My office walls laughed at me within the silence screaming in my head. I banged my fists against the table and kicked the chair as I stood up. Then I sat down again, but I was too restless. On my feet once more, I took two steps out into the corridor and turned back again.
Slumping into my chair, I logged into the hotel system, and in another Mark Quinton inspired move of pure madness, I broke all the rules and did the unthinkable, the whole time blaming him with strings of violent curse words churning around in my head.
His name appeared in the search bar, and with a swift tap, I pulled up his personnel file, clicked on the tab revealing his home address with my heart beating out of my throat. It wasn’t too far, just a few stops on the Tube. I knew the area and could probably catch up with him if I grabbed an Uber, but the still sane part of me yearned for the solitude of a long, brisk walk to clear this madness taking over my thoughts.

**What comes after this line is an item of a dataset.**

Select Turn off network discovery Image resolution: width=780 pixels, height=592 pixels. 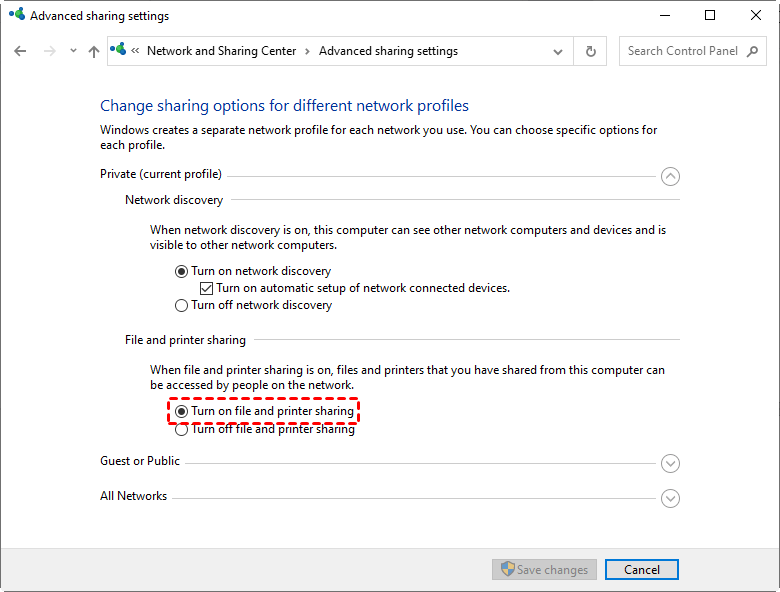click(x=181, y=305)
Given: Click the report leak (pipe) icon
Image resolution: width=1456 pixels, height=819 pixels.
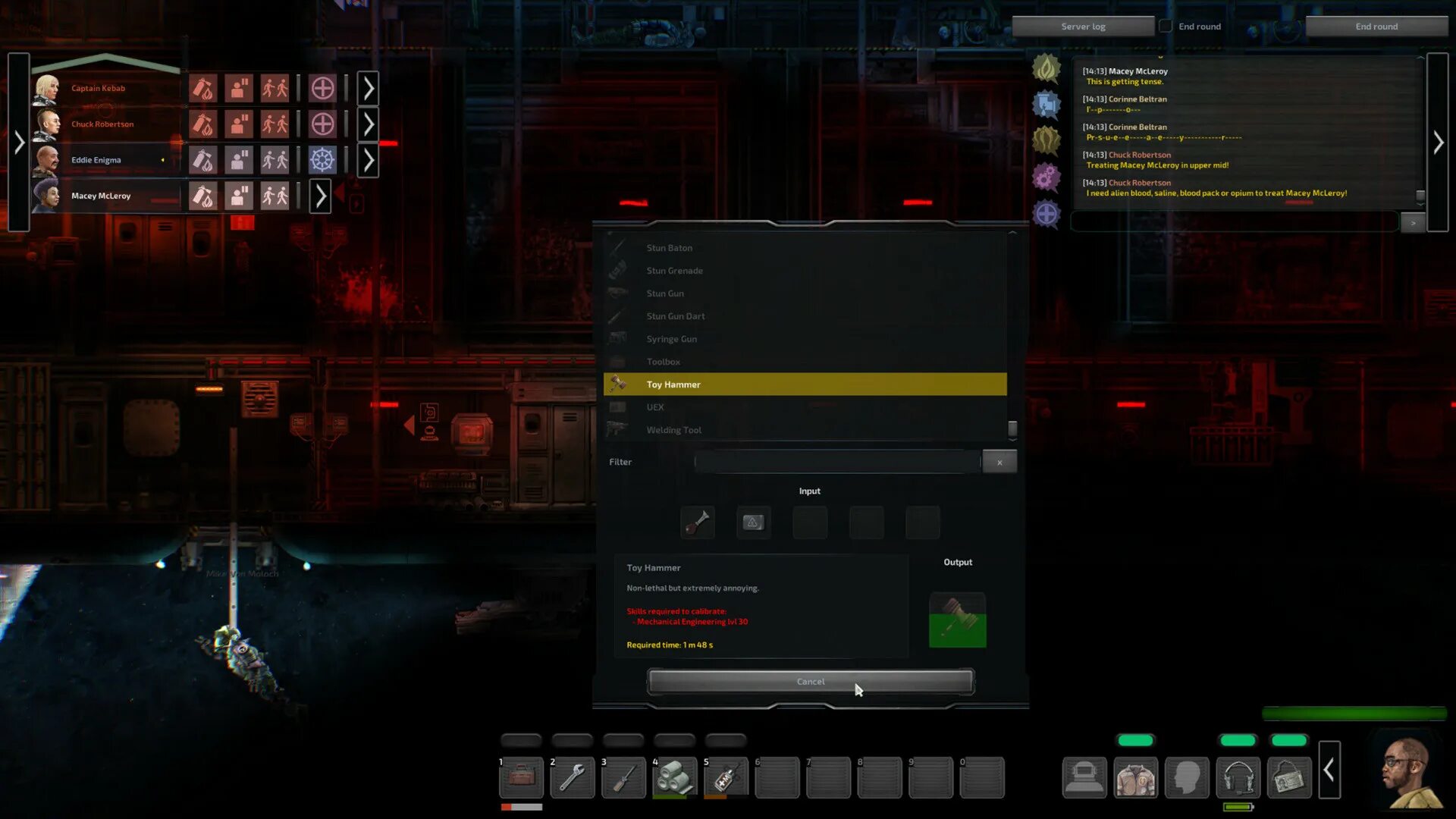Looking at the screenshot, I should (1046, 105).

Every word he’d said had stung, every syllable throwing the truth in my face. I was a despicable human being. A coward and a liar. And I was, and always would be, stupidly and irrevocably in lust with Mark Quinton.
I walked through the lobby without so much as a goodbye or festive greeting to the team standing behind the reception desk in their cheery Santa hats and jingle-bell-earrings and all that shit. Pulling my hat over my head and wrapping my scarf tightly under my chin, I stepped out into the chilly darkness of Christmas Eve.